[Collected data entries]
⟨
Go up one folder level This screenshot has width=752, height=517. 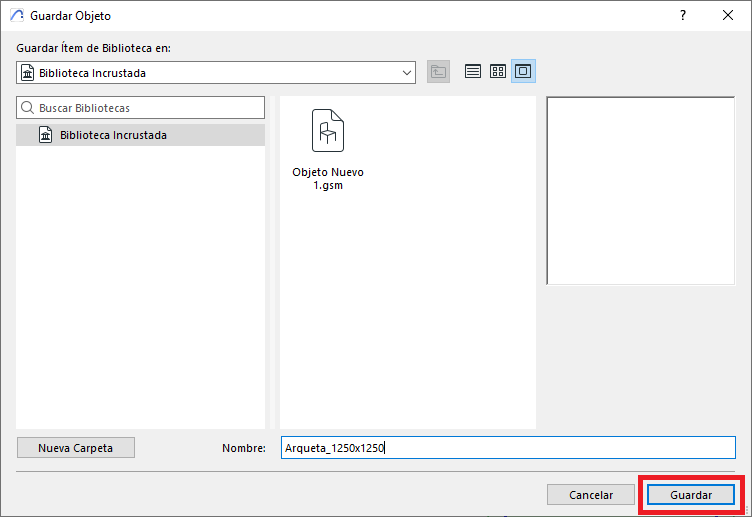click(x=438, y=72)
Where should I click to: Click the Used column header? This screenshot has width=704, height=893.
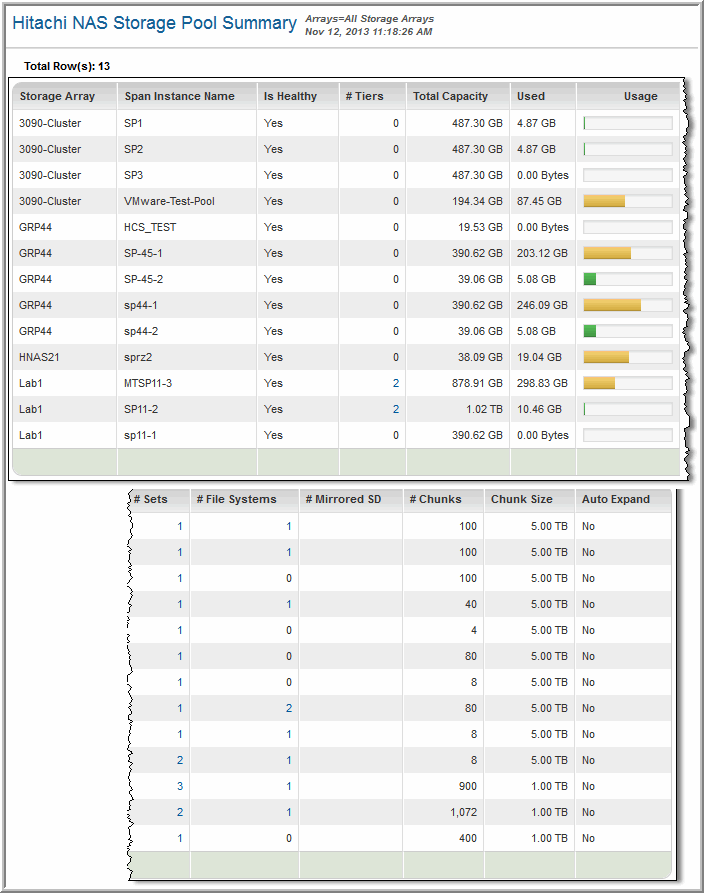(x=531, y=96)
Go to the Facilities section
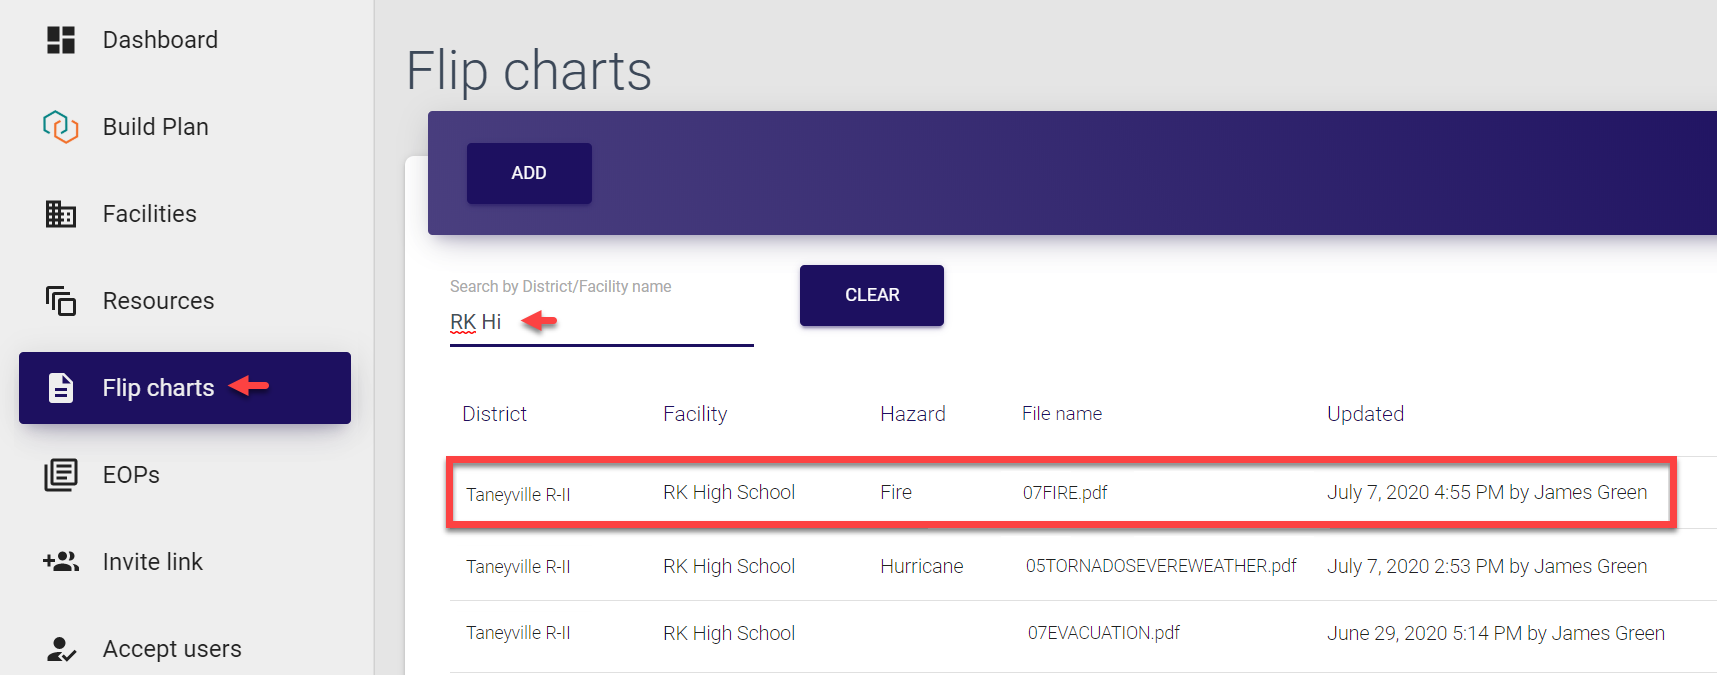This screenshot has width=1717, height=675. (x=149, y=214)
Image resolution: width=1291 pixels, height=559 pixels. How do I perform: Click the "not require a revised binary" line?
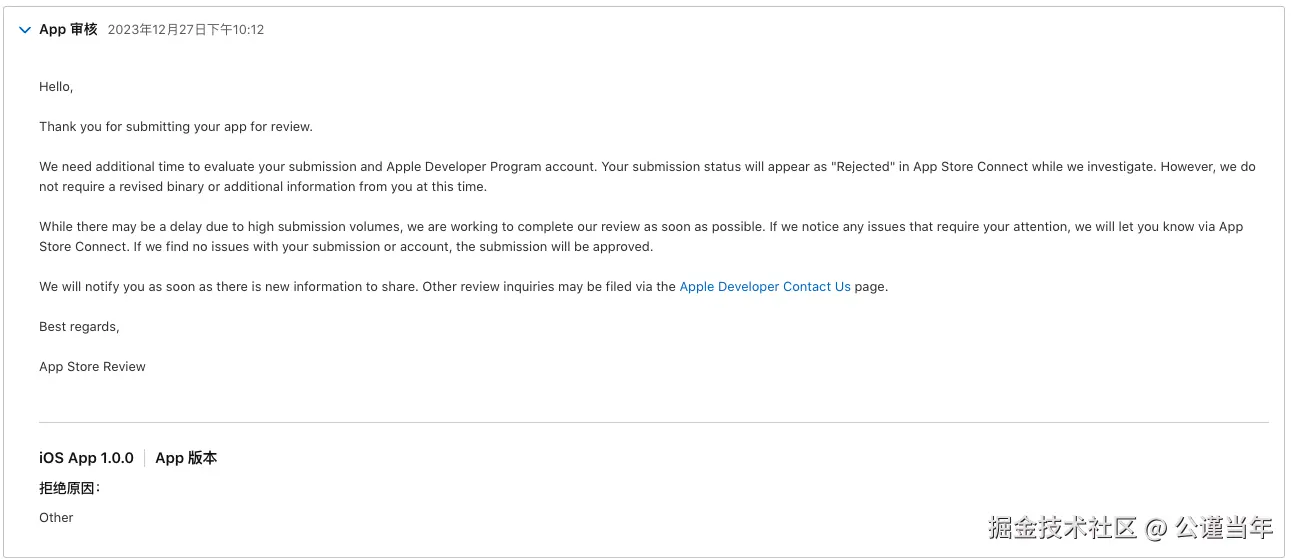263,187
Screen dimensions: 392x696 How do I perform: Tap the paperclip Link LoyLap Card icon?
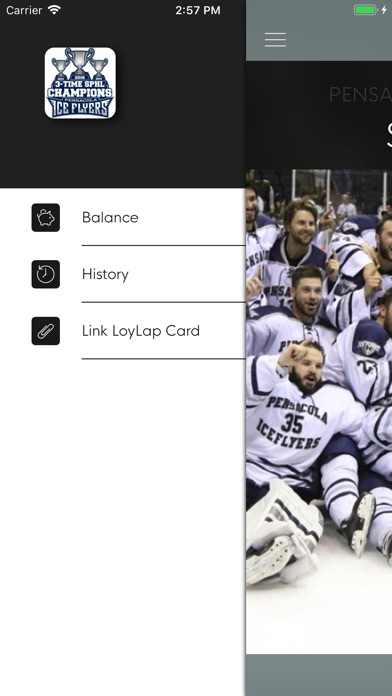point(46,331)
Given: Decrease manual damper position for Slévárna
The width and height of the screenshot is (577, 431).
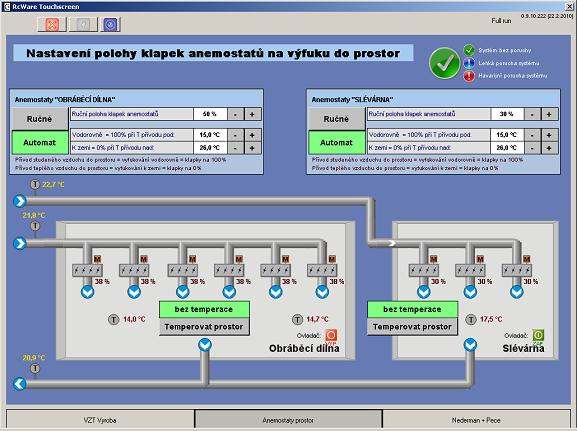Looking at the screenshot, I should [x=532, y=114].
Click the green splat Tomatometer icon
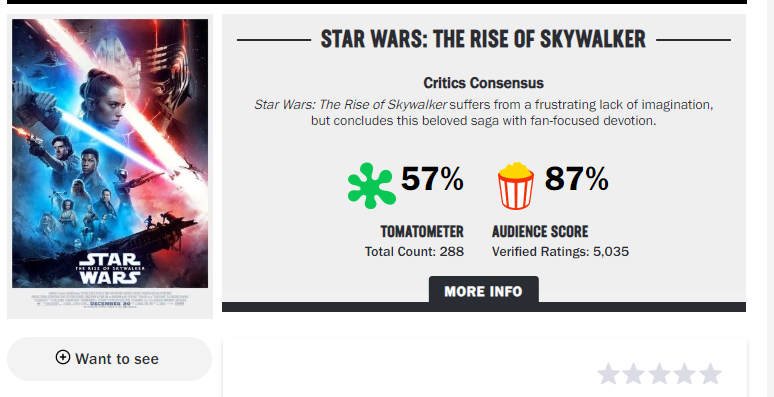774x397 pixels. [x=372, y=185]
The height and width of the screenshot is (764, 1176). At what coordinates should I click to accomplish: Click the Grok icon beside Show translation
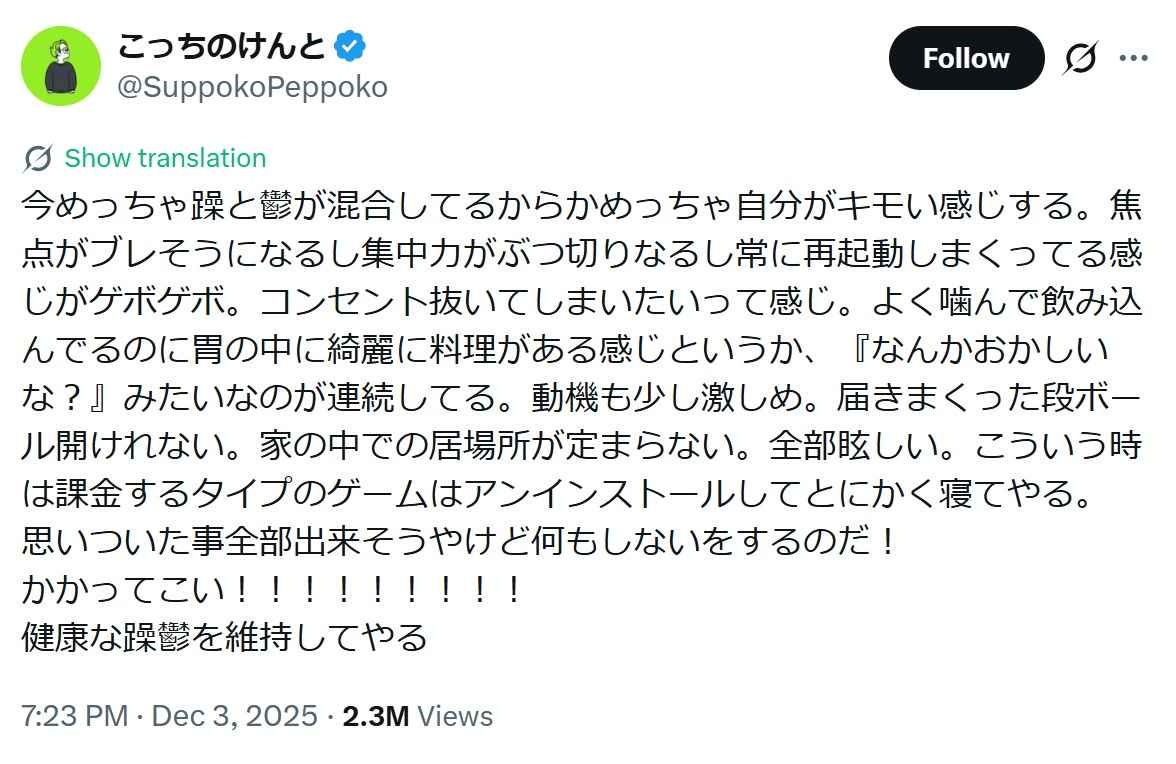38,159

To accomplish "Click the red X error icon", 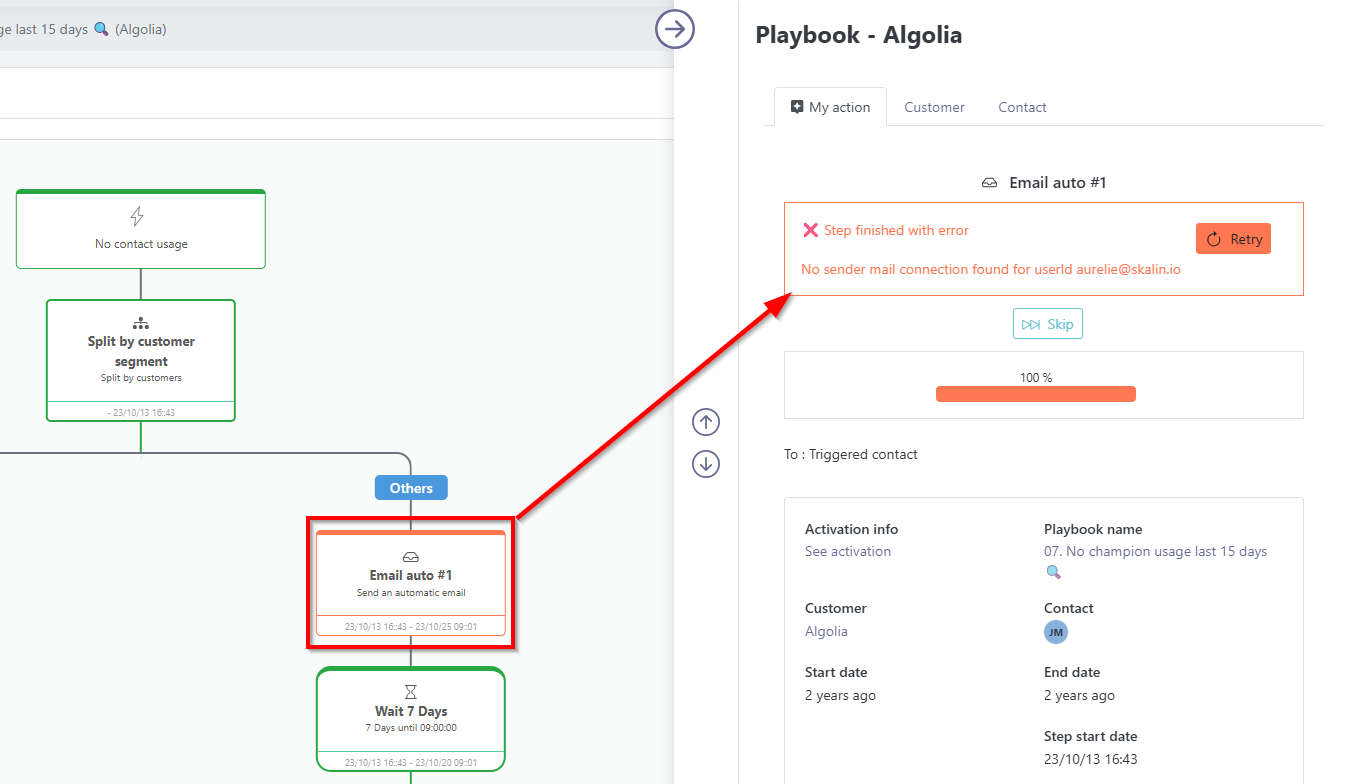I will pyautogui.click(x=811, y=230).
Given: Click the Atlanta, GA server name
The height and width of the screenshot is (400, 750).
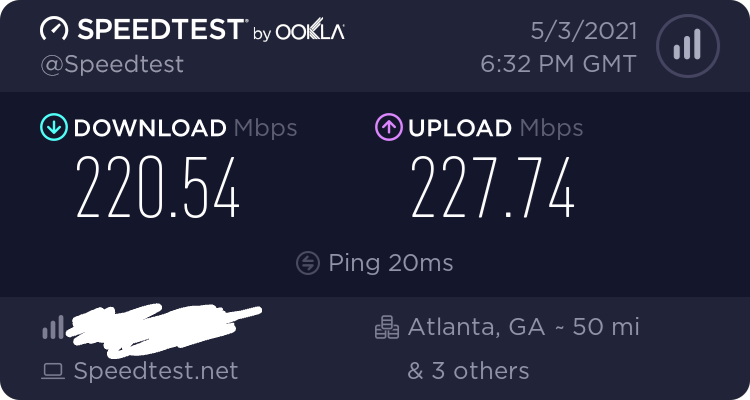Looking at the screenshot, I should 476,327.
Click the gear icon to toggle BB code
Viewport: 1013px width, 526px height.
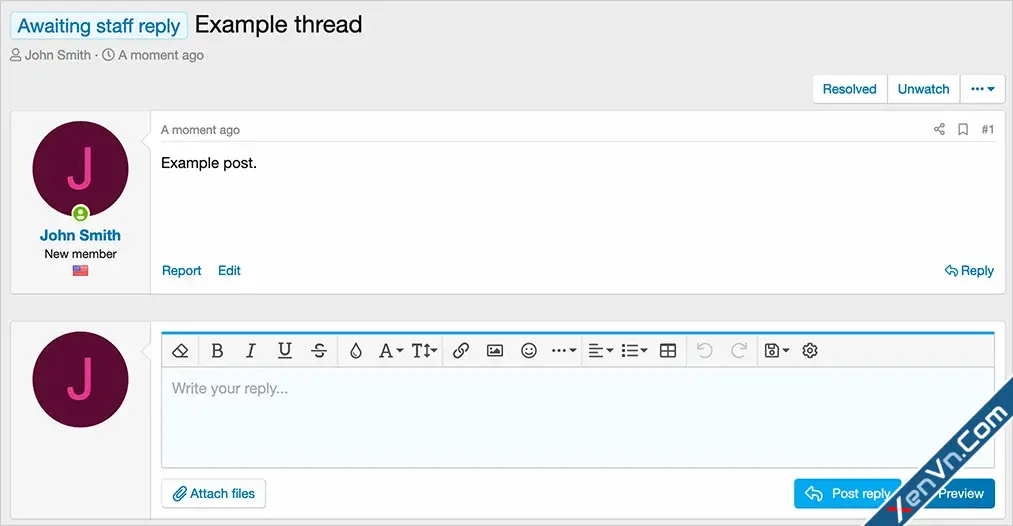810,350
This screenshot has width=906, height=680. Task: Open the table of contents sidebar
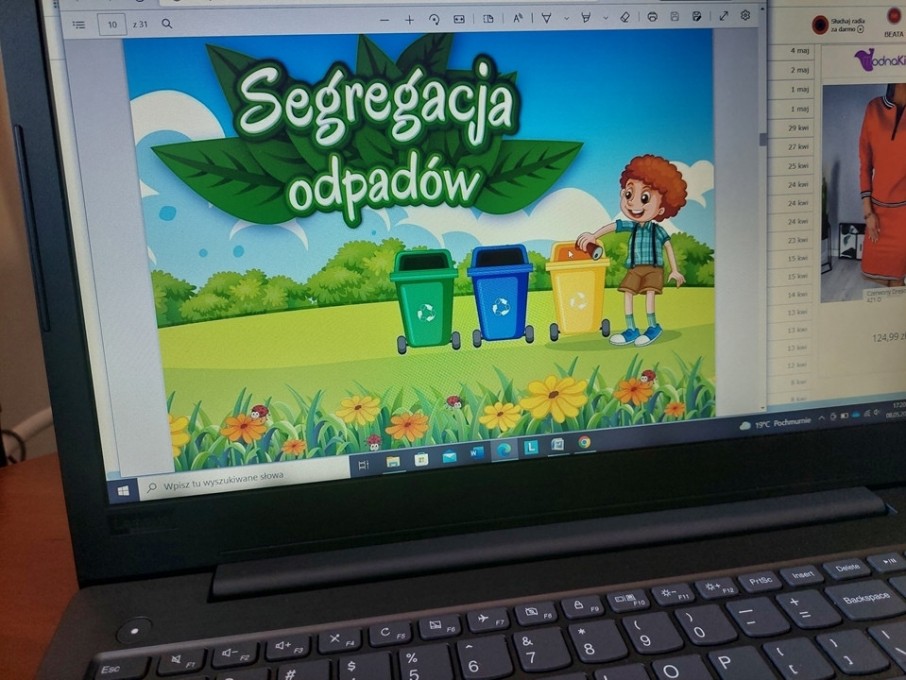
⟩
Read the data above and pull out each line that holds the string "Given".

Given: Decrease manual damper position for Slévárna
Given: Click the Atlanta, GA server name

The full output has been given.